Supreme Court: Your Boss Can Waste Your Time Without Paying You

Yesterday, the United States Supreme Court ruled that, under federal law, employees only have to be paid for time spent working or on activities necessary to perform their jobs – even if their employers require them to be there longer. In Integrity Staffing Solutions, Inc. v. Busk, employees of a contractor for Amazon.com were not paid for time spent, after the ends of their shifts, waiting for an anti-theft security screening. Although the employees claimed that the employer could have eliminated the wait time by using more metal detectors or staggering shifts, it did not do so, and so they waited as much as 25 minutes every day without pay.

The Fair Labor Standards Act (FLSA) sets a national minimum wage and provides that employers, with some exceptions, must pay time-and-a-half for overtime (more than 40 hours per work week). In general, a work week includes all the time that an employee is required to be at the office or work location. However, a 1947 law called the Portal-to-Portal Act carved out exceptions to this principle. At issue in the Busk case is an exception for activities “preliminary to or postliminary to” an employee’s “principal activity or activities.” The “principal activity” is whatever the employee is hired to do – so in the Busk case, the “principal activity” is finding items in a warehouse and shipping them to Amazon customers. The “principal activity” also includes activities that are necessary to perform the job safely (putting on a protective suit in a chemical factory) or effectively (sharpening a knife in a butcher shop).

Justice Thomas, writing for a unanimous Court in Busk, held that the security screening was not necessary for the employees’ jobs: “Integrity Staffing did not employ its workers to undergo security screenings.” Even though the screenings were a job requirement, the Court ruled that they were the type of activity Congress had exempted in the Portal-to-Portal Act.

This decision embodies the limitations of federal laws protecting workers in this area. Many such laws date back to the New Deal era and have been sporadically updated since. The Portal-to-Portal Act itself was passed, as Justice Thomas notes, in a backlash after the Supreme Court interpreted the FLSA broadly in the 1940’s. Specifically, the Court had required overtime for the time spent walking from a time clock to a work bench and from a mine entrance to an underground work area, leading unions and employees to file lawsuits seeking billions of dollars in overtime. Congress responded, within months and on an “emergency” basis, by narrowing the protections for employees.

As the law stands, the employer can set requirements that are unrelated to an employee’s real job without paying overtime for the time and inconvenience. It is understandable why a company running a warehouse would want to institute checks to prevent theft. But an employee’s time off the clock should be their own, and not spent waiting around at work. Under federal law, such an employee has little recourse. Justice Thomas states that such issues may be “properly presented to the employer at the bargaining table… not to a court in an FLSA claim,” and not one Justice disagrees.
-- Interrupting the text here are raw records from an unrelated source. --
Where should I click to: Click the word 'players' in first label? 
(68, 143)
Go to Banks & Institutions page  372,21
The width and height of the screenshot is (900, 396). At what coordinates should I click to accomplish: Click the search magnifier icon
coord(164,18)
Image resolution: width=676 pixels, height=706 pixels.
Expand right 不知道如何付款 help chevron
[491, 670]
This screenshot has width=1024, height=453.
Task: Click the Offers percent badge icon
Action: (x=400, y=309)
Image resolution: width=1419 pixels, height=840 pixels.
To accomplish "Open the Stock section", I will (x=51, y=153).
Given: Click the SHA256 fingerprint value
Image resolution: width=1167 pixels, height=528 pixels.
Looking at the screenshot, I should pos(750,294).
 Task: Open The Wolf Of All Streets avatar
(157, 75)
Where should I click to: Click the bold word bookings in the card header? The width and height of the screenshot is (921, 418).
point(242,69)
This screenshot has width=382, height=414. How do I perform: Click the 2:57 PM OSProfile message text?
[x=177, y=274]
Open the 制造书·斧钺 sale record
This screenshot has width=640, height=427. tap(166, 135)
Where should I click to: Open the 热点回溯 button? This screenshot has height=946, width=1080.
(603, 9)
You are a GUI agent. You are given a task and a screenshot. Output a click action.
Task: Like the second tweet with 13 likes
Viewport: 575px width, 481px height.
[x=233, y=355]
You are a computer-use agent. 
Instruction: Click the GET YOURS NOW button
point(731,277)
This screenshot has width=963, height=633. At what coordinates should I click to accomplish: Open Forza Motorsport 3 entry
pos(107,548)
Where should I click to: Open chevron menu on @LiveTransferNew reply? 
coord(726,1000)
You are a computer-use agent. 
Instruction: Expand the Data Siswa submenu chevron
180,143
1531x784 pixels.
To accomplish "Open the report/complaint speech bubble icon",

However, states can and do create protections for workers that are broader and more generous than those set by federal law. In Massachusetts, applicable regulations define “working time” as including “all time during which an employee is required to be on the employer’s premises… or to be at the prescribed work site….” And Massachusetts has no corollary to the Portal-to-Portal Act. Therefore, if the facts in the Busk case took place in Massachusetts, it is likely that the employer would be required under state law to pay the employees for the time spent waiting to leave the warehouses.